The Supreme Court on Monday, without comment, turned down an appeal by PG&E Corp.'s Pacific Gas and Electric Co. in a case that centers on whether federal energy regulators have authority over municipalities. At issue in the dispute is whether the Federal Energy Regulatory Commission can order municipal government entities that aren't public utilities -- but that buy and sell electricity -- to issue refunds. The agency can order utilities to pay such refunds if it determines they sold power at 'unjust and unreasonable' prices.
Prices for electricity soared in California's auction markets during the 2000-2001 energy crisis.
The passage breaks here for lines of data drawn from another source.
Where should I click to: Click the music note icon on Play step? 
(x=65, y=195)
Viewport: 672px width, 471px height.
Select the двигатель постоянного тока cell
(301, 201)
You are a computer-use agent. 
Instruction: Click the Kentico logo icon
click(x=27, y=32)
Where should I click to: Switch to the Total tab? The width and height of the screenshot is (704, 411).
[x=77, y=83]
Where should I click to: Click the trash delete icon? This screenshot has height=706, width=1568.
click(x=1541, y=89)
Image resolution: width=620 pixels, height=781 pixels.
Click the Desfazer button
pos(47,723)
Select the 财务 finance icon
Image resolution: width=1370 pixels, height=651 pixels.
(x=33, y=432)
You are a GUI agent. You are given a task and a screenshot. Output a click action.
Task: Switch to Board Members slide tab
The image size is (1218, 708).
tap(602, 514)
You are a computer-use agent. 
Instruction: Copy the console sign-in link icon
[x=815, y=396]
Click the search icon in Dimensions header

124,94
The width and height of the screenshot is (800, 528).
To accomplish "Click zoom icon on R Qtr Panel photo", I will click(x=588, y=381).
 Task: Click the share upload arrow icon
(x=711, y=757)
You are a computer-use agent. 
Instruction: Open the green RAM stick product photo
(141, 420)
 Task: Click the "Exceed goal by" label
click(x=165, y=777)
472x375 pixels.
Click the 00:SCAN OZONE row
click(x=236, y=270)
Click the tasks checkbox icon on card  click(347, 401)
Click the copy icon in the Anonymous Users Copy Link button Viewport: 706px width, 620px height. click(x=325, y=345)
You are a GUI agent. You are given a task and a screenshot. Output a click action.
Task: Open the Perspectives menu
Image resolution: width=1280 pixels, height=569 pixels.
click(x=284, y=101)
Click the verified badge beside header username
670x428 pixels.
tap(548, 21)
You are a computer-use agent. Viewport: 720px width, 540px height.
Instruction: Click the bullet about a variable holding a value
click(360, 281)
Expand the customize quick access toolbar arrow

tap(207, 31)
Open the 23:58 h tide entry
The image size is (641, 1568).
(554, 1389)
FERC eventually imposed price caps and ordered sellers to pay refunds to utilities, such as PG&E, that were forced to purchase power at inflated prices.
Municipalities, such as the California cities of Burbank, Pasadena and Palo Alto, among others, argued that FERC didn't have the authority to order them to pay refunds.
The 9th U.S. Circuit Court of Appeals agreed with the municipalities and ruled against PG&E in 2005.
The Bush administration, meanwhile, urged the Supreme Court to reject the case. The Justice Department's Solicitor General said that energy legislation approved by Congress in 2005 gave FERC limited authority, going forward, to order refunds in some cases from municipalities. As a result, the issues raised by the case are 'of minimal ongoing importance,' Peter Clement, the Solicitor General, wrote.
The court's decision lets the appeals court ruling stand.
The case is Pacific Gas and Electric Co. v. Bonneville Power Administration, 07-155.